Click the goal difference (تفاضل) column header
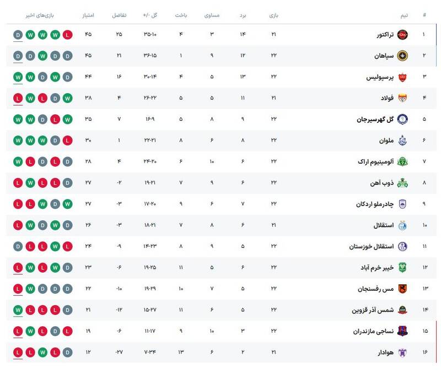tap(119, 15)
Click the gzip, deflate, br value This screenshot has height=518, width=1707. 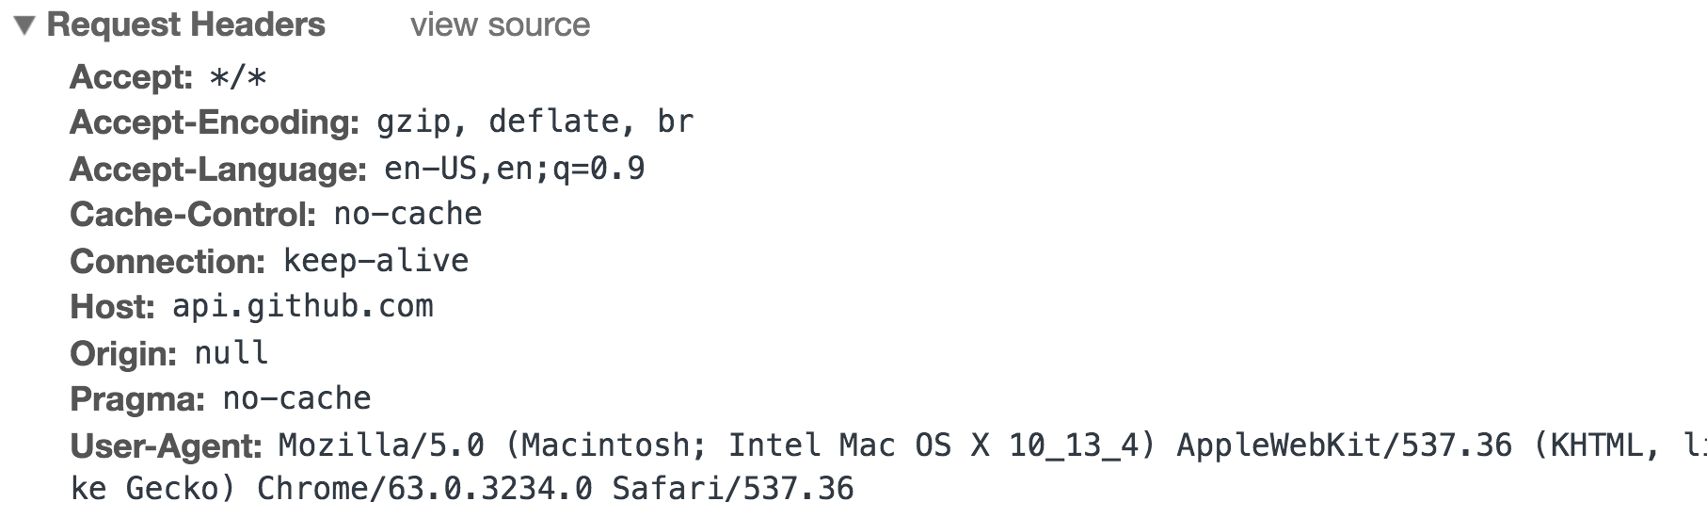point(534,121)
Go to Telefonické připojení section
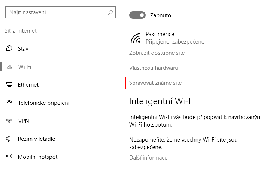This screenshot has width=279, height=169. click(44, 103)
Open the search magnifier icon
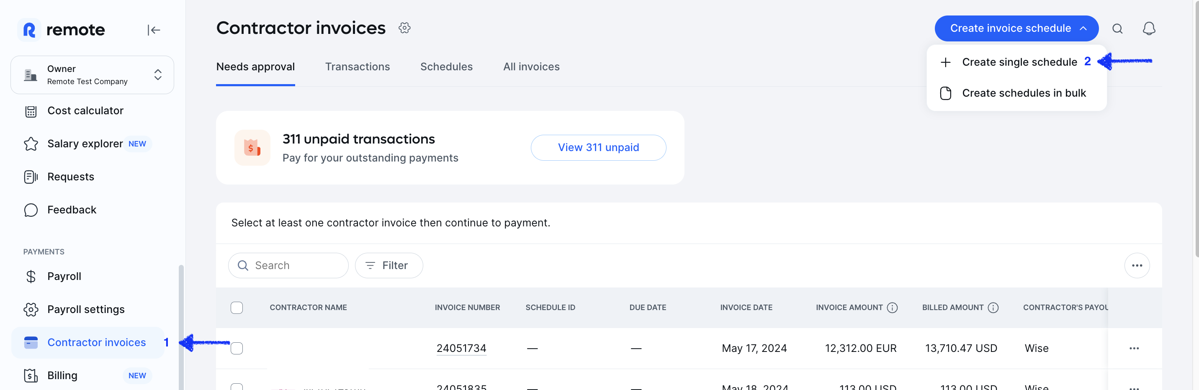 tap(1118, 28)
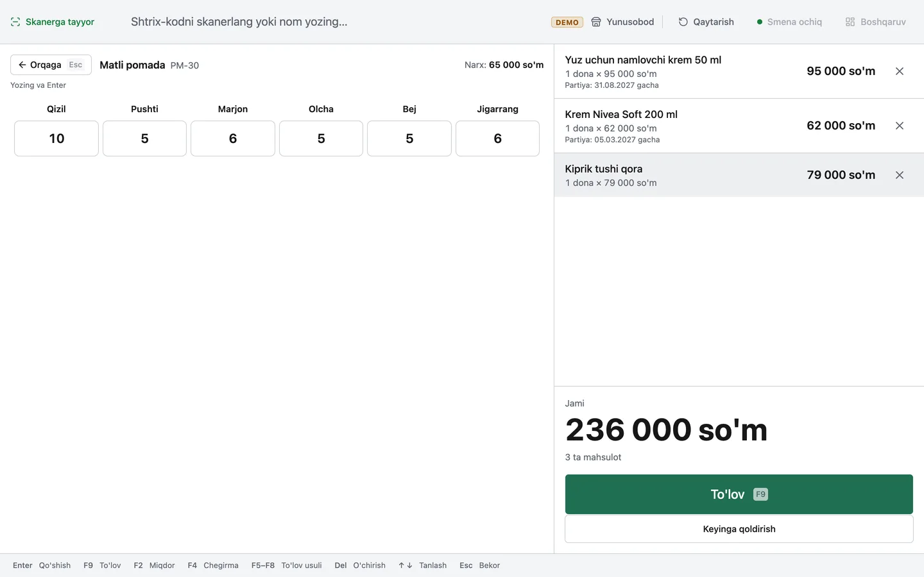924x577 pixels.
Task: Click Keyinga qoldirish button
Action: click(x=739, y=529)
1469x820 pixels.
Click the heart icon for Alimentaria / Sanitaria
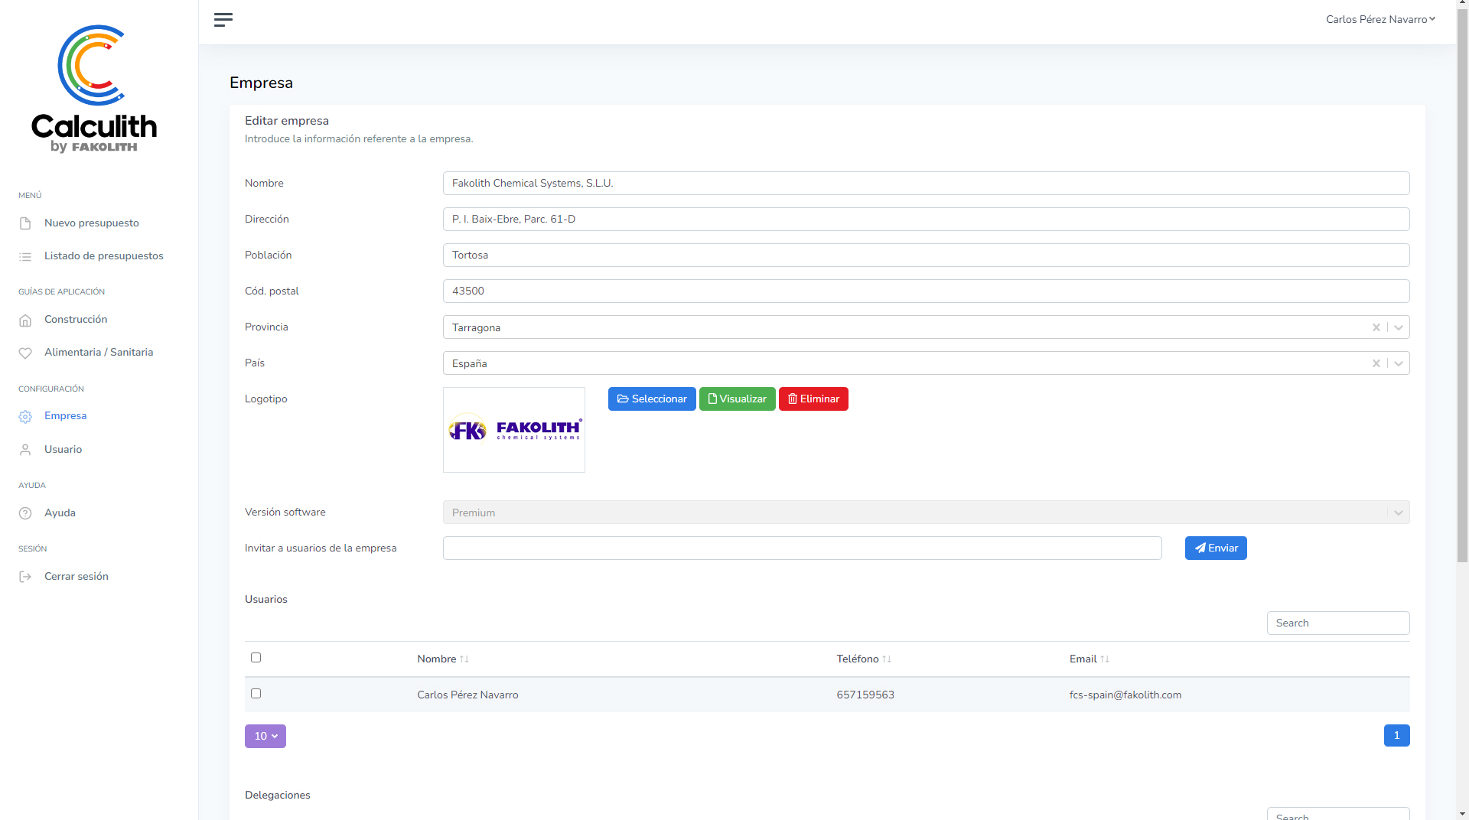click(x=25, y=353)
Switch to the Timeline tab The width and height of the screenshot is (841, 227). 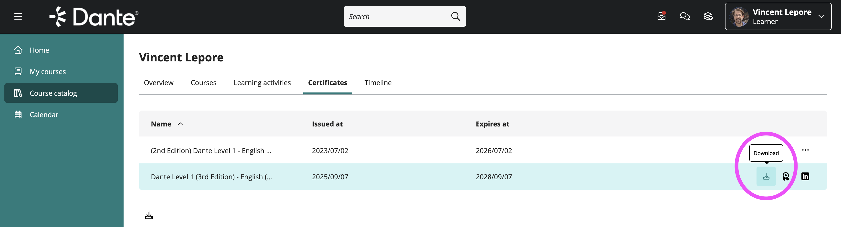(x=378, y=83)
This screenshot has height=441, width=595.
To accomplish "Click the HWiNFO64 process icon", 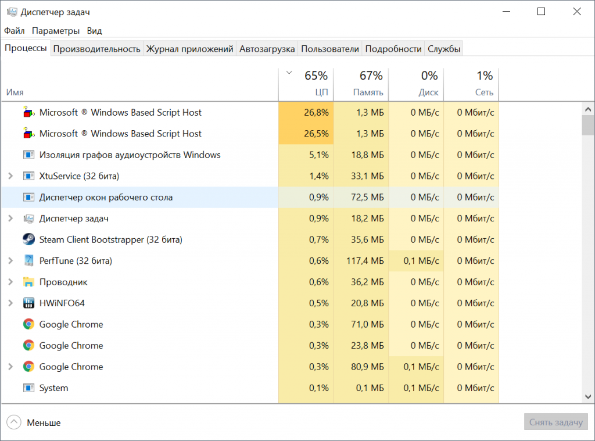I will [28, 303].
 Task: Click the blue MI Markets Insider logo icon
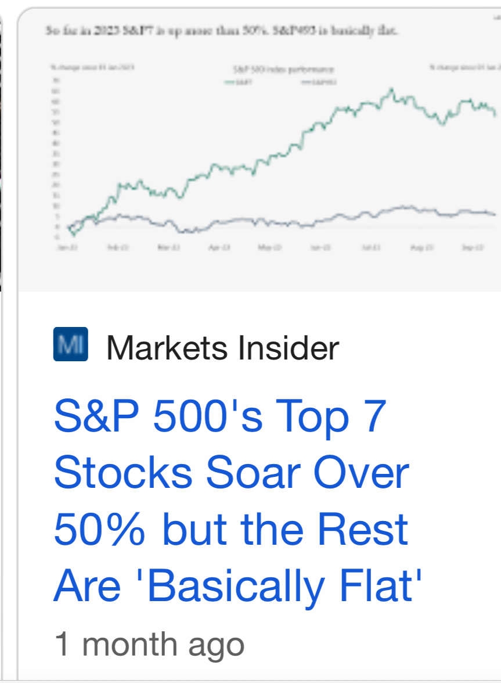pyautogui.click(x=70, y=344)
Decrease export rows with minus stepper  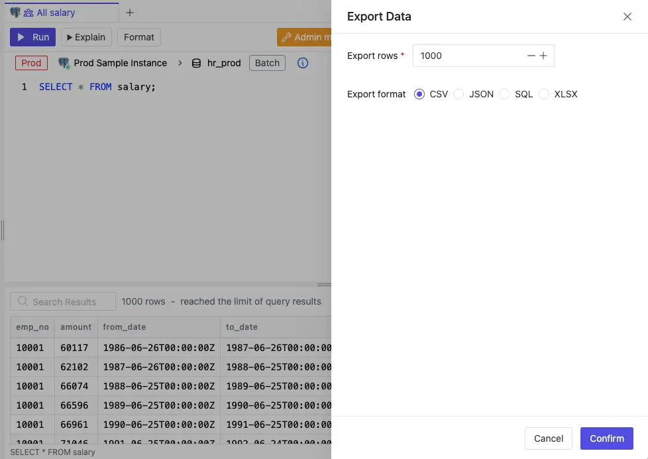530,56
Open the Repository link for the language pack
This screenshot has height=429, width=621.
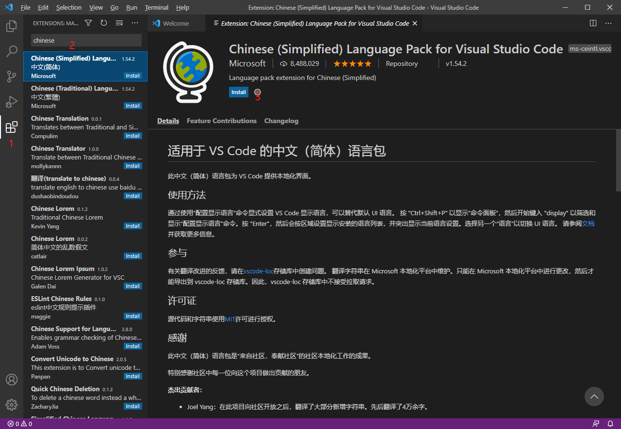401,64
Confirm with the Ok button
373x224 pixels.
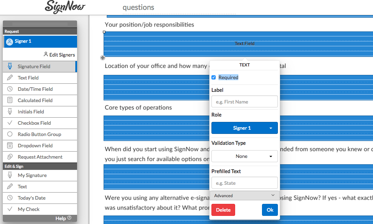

• _WHAT THE TASK ASKS_
Transfer the entries from the line with "Open the Repository" up to and including the last line of the entries, requests included, adding 114 to every coordinate in the answers. Leave the pictures out.

• _ANSWER FOR THIS EXERCISE_
Open the Repository link for the language pack
This screenshot has height=429, width=621.
515,178
Confirm with the Ok button
373x224 pixels.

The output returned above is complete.